Which brings us to the back cover, where I was pleased to introduce two very different but equally important people from Tom’s life: Rob Rusk and Claude Royet-Journoud. Rob was a wonderful photographer who, in Tom’s words, photographed “almost everything of interest” in San Francisco and Sonoma in the “bright years” of the mid-1970s; it is a double tragedy that the house fire in which he died, on 1 April 2019, also destroyed the bulk of his work. His photo of Tom on the cover is from 1976, give or take a few months. Claude surely needs no introduction on a blog such as this; suffice to say that his major work, the tetralogy Four Elemental Bodies, was published—in Keith Waldrop’s translation—in one volume by Burning Deck in 2013. When I asked him to write something for Cancer, he replied that he was embarrassed by his poor English and would regretfully have to decline. The four sentences that grace the back cover are the ones he included, by way of an afterthought, in the same email, as a PS. That’s Claude on the right below, with another close friend of Tom’s, Dominique Fourcade, on the left (the photo was taken by Michèle Cohen in her flat on rue Séguier, around 1982). And so we end where Tom would want, in the company of dear friends, eating, drinking and having fun.
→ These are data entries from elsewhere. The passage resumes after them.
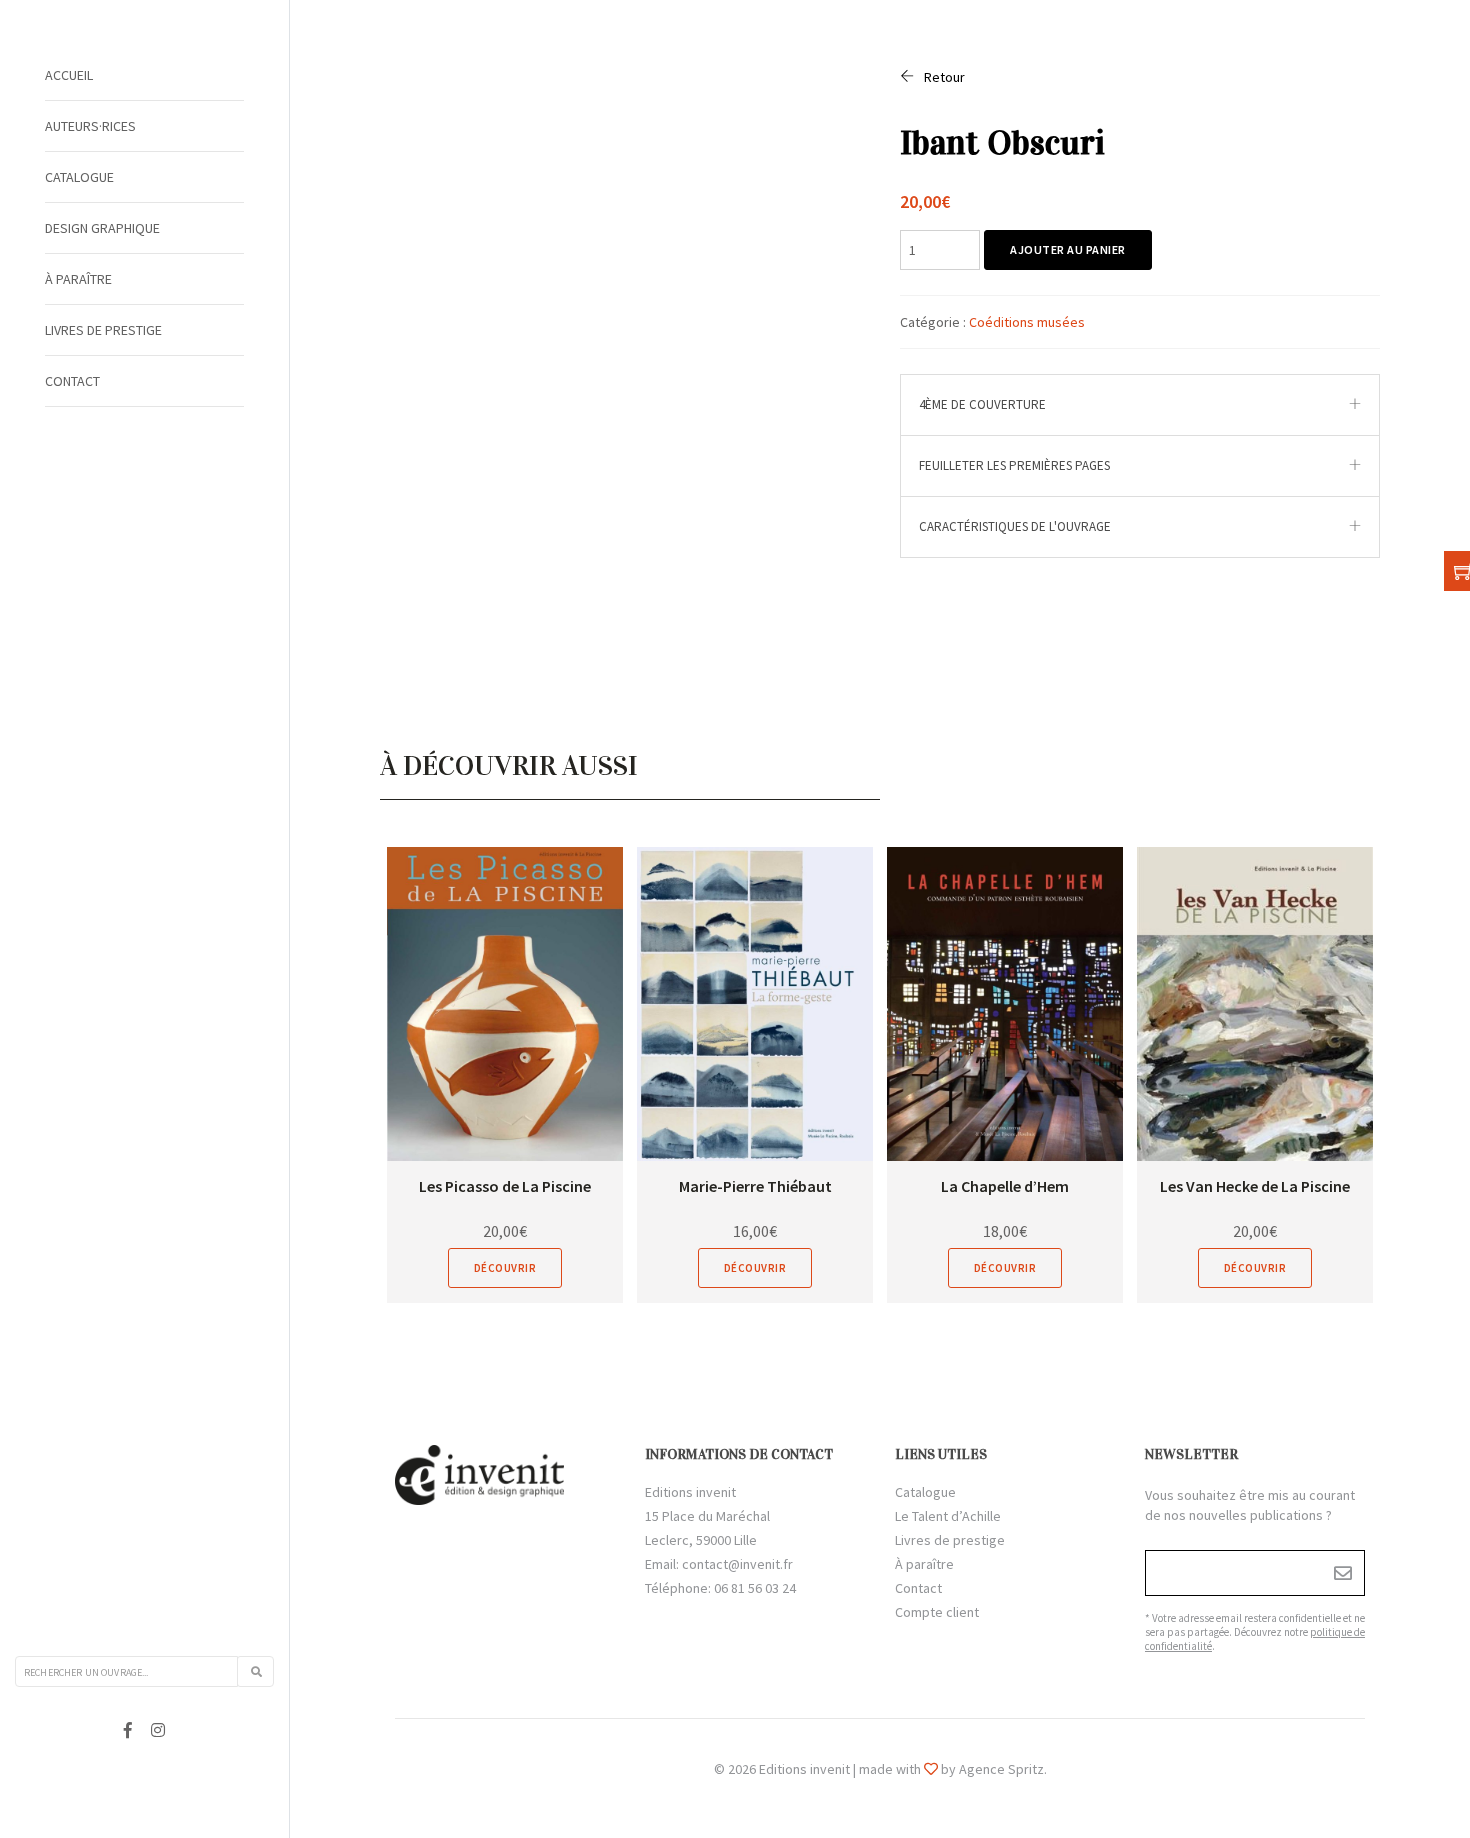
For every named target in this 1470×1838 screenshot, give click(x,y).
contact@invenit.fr (737, 1564)
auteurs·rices (90, 126)
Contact (72, 381)
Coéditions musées (1027, 322)
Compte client (937, 1612)
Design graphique (102, 228)
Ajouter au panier (1068, 249)
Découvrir (505, 1268)
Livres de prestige (103, 330)
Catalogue (79, 177)
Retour (944, 77)
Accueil (69, 75)
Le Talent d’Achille (948, 1516)
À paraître (78, 279)
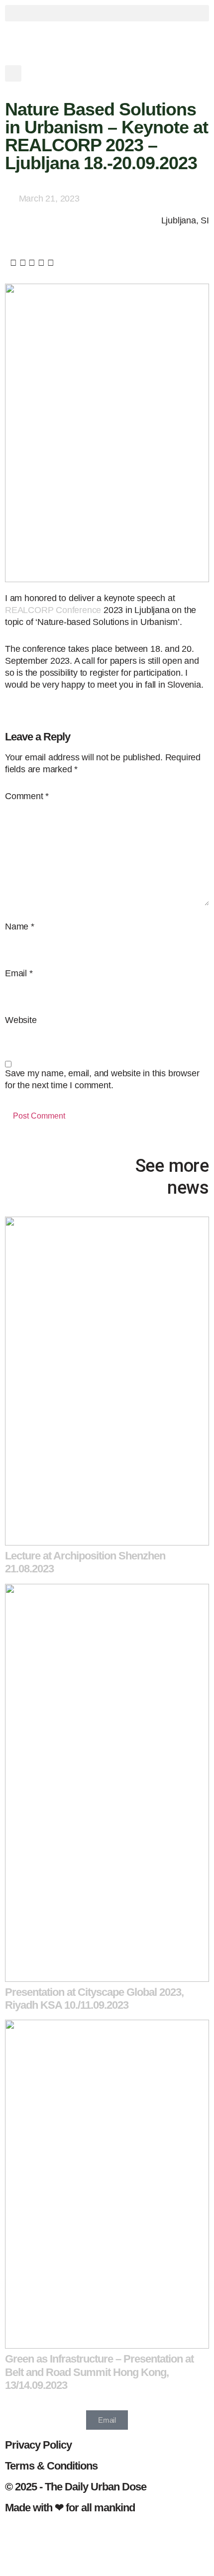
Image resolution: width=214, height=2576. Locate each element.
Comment (27, 796)
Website (21, 1020)
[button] (107, 13)
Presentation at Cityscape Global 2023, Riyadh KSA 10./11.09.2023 (94, 1998)
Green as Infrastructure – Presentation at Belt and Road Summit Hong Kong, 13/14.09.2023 (99, 2372)
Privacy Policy (38, 2445)
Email (19, 973)
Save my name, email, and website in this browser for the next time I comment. (102, 1079)
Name (19, 926)
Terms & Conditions (51, 2466)
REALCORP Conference (53, 610)
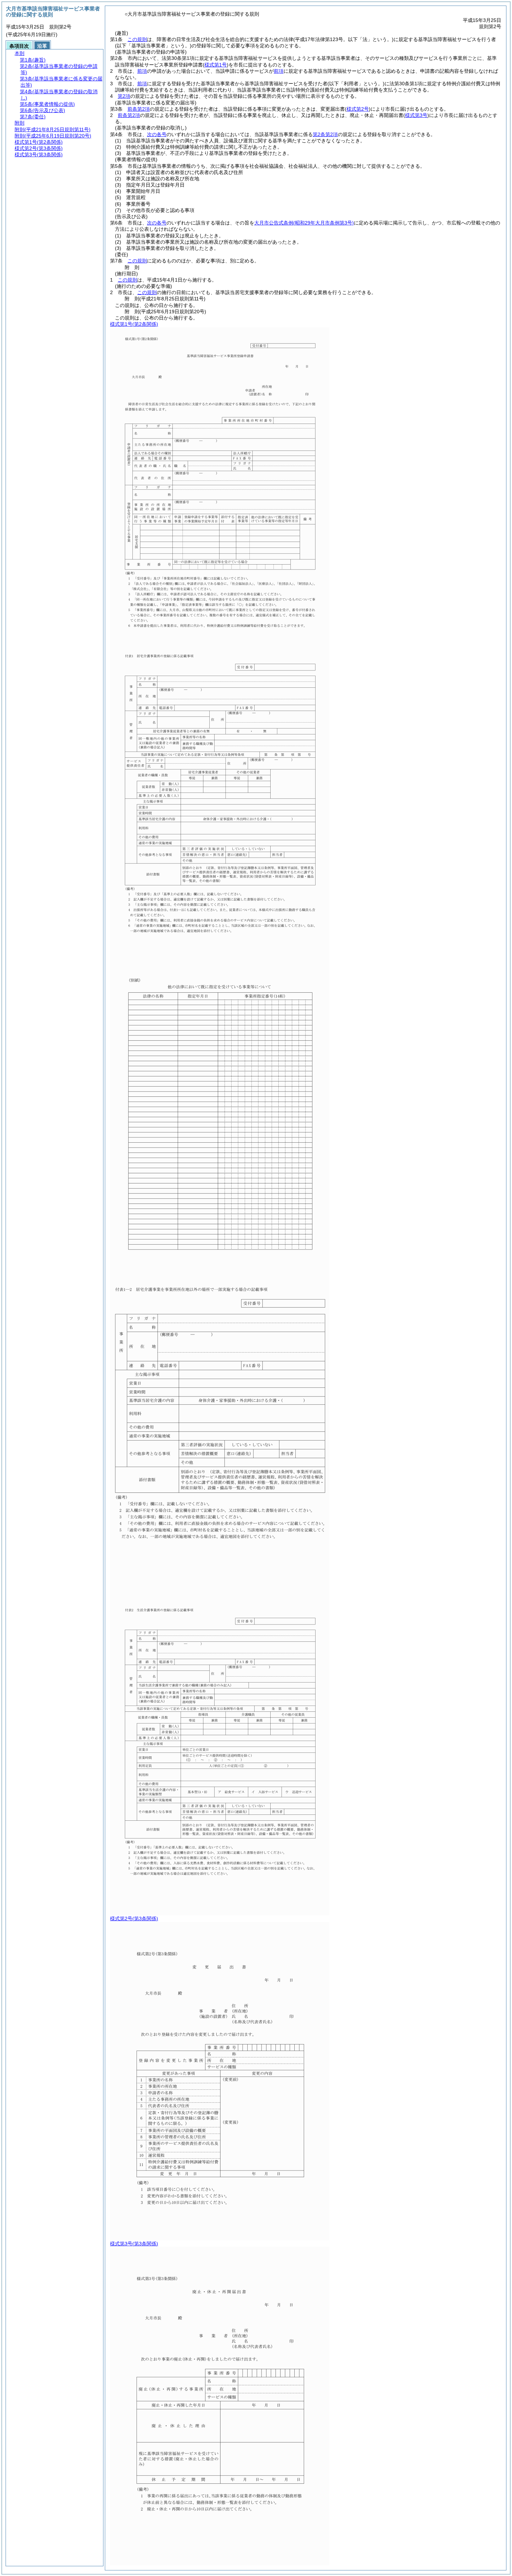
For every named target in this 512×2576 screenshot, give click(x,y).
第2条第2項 (325, 134)
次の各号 (156, 134)
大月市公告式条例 (304, 223)
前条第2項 (138, 109)
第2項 (124, 96)
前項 (142, 71)
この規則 (137, 39)
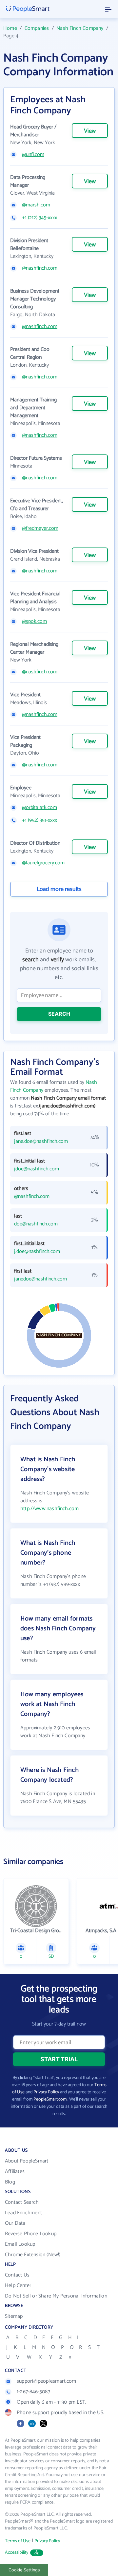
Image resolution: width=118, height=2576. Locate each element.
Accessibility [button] (17, 2552)
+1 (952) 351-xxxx (39, 820)
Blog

This week's blog is by Miles Champion, writing on Tom Raworth’s Cancer, which is published this month! Remember to use the code JNFB2025 for 20% off and free UK P&P.
Pleasure to see the gunslinger in action again. I think I was at that reading. And a pleasure then to publish "Journal" then called "Notebook" in ACTS 5 in 1986. I have a letter from Tom in his meticulous hand, dated Jan. 22, 1986, detailing its publication history. And this: "Today I started writing something after a long break of ill-health from last October. I'll send you the latest stuff too." David Levi Strauss
Amazing. Will be purchasing. I wrote my MA thesis on Tom back in 2004, and am a passionate fan and collector of his work, so this is fantastic news! Thank you Carcanet.